*Given task*.
Rewrite the part of the data that opens with the line containing "You are a GUI" and closes at the end of the data, changing "a screenshot" to "an image" and keeping everything else the same. Leave the pictures out of your answer.

*Provided material*.
◇ ◇ ◇ ◇

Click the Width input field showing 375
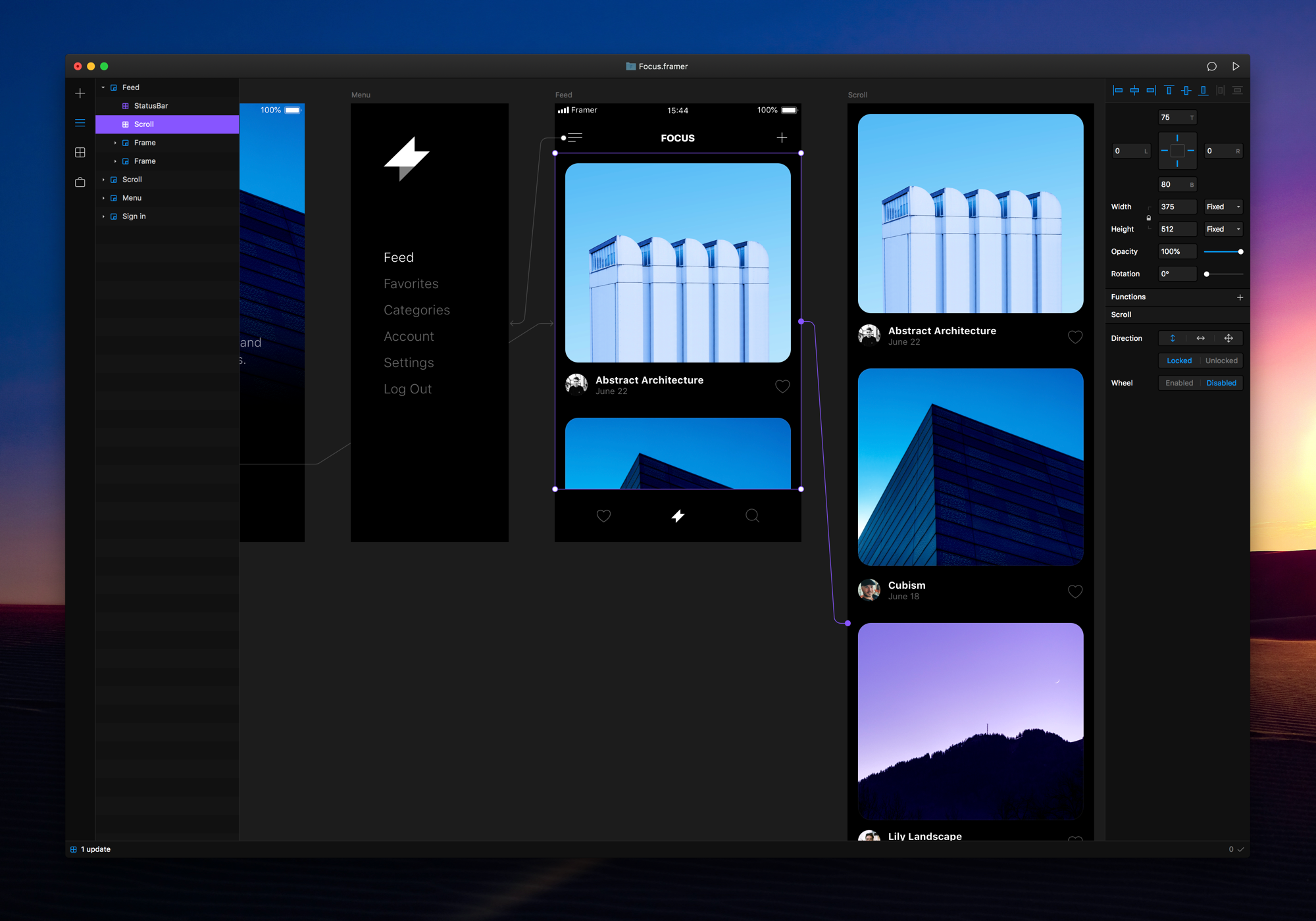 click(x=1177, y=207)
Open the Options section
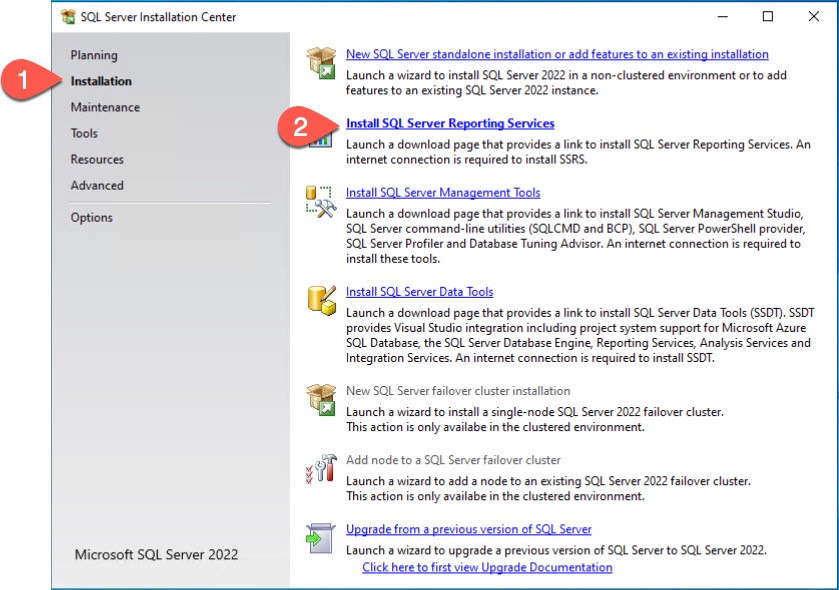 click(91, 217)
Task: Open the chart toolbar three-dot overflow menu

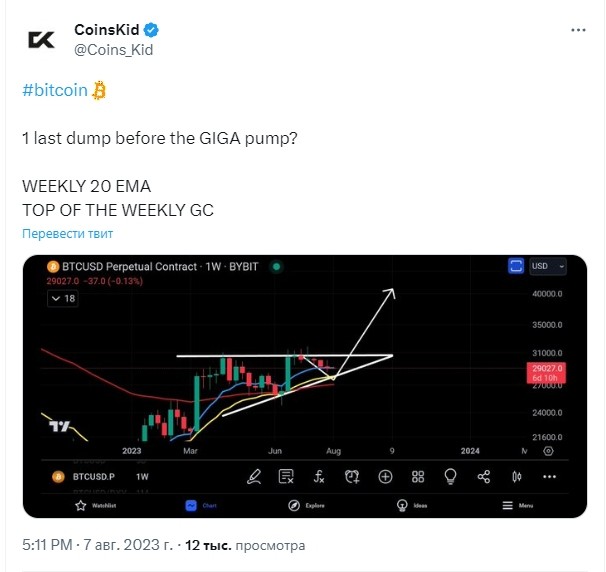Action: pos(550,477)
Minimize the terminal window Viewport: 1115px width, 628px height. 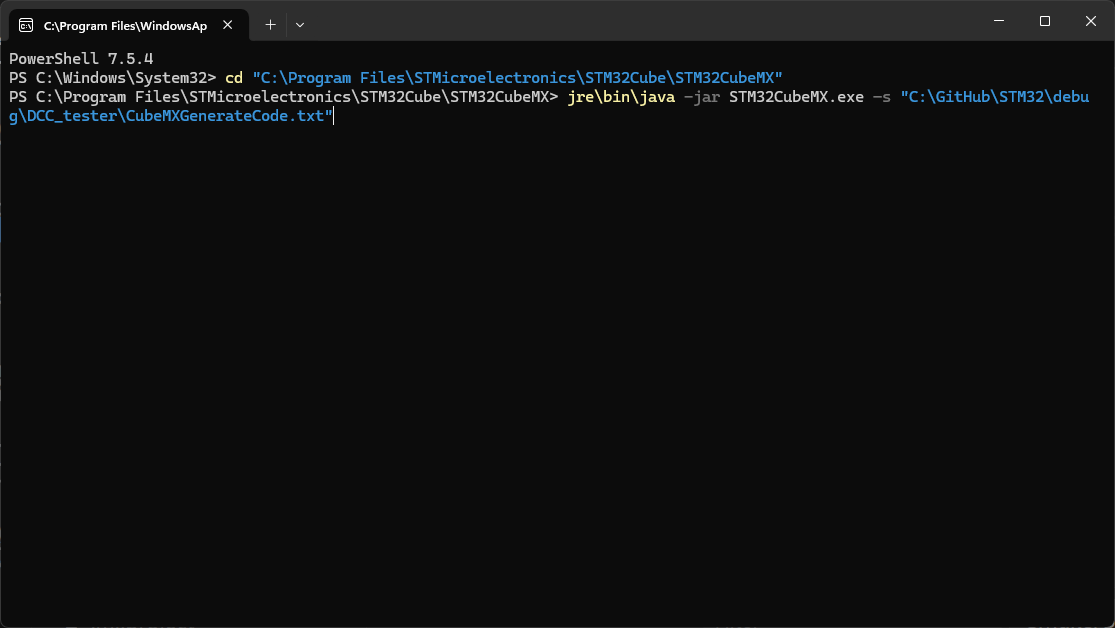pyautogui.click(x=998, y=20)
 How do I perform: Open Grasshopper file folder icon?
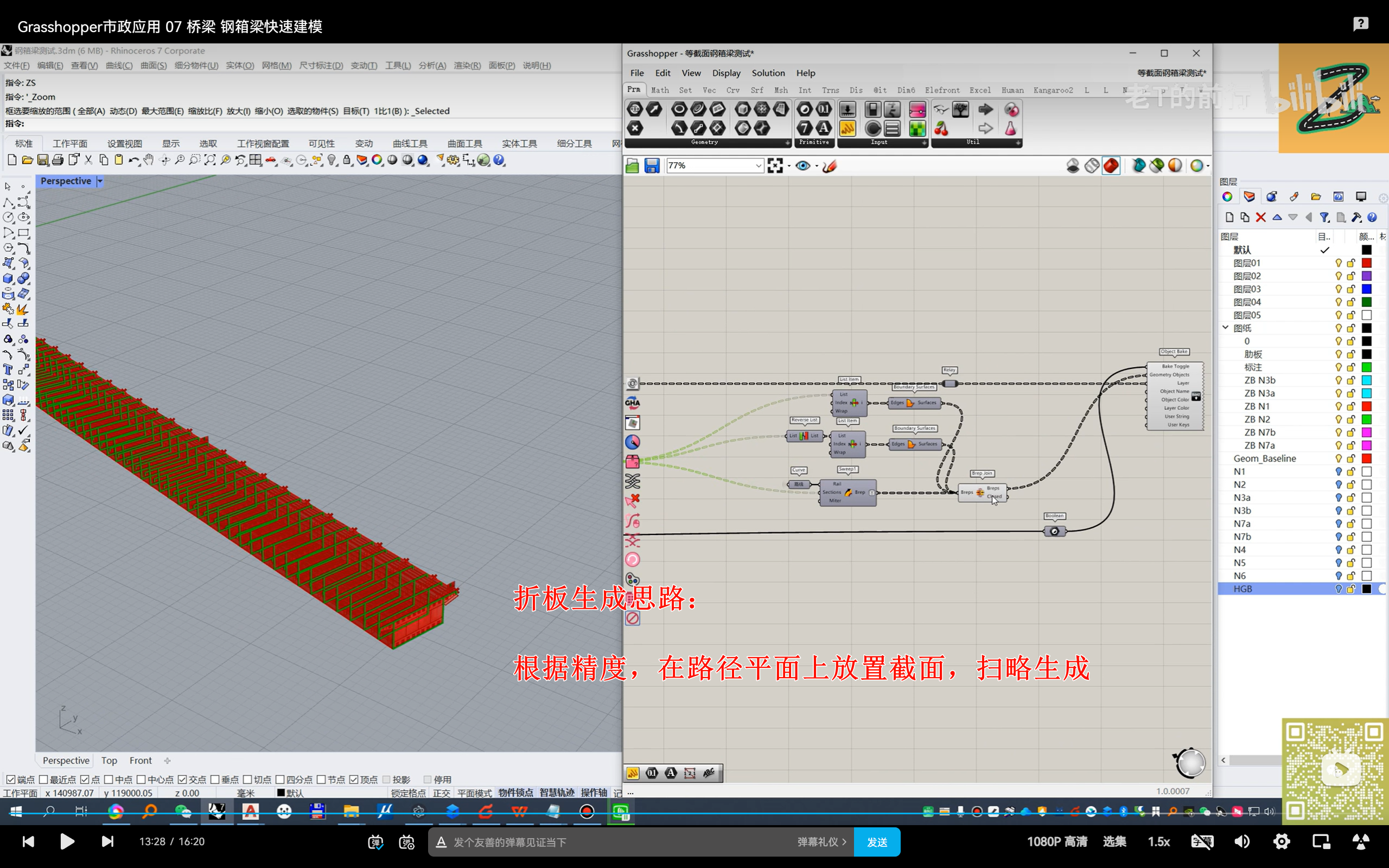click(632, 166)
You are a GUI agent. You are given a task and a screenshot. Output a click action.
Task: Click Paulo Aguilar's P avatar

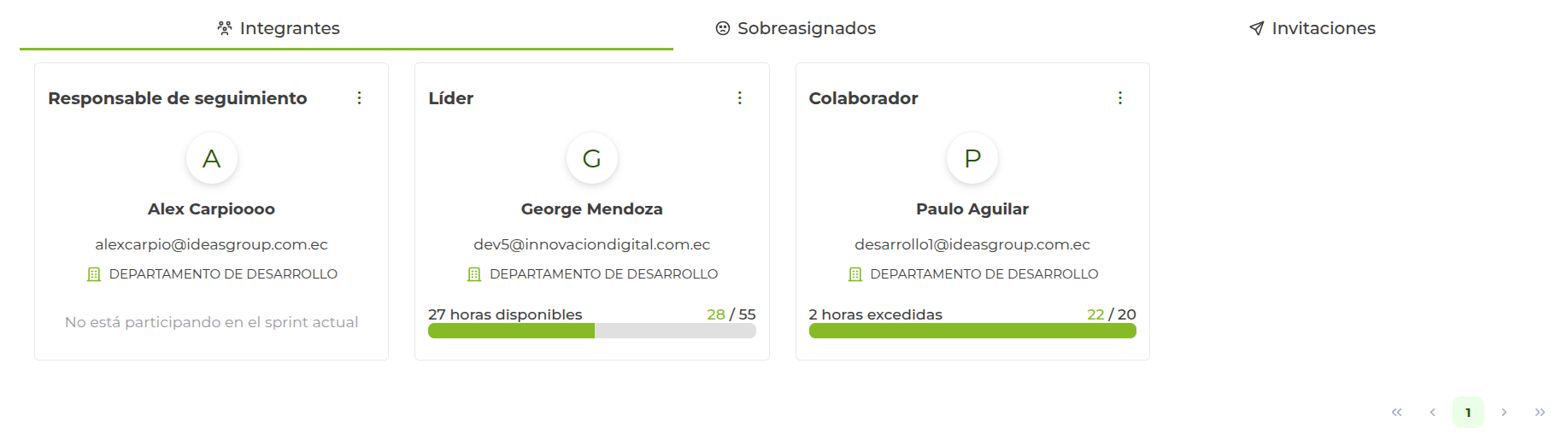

◇ ◇ ◇ ◇

*Output for this exercise*.
You are a GUI agent. You are given a task and an image. Output a click action.
Task: Click Paulo Aguilar's P avatar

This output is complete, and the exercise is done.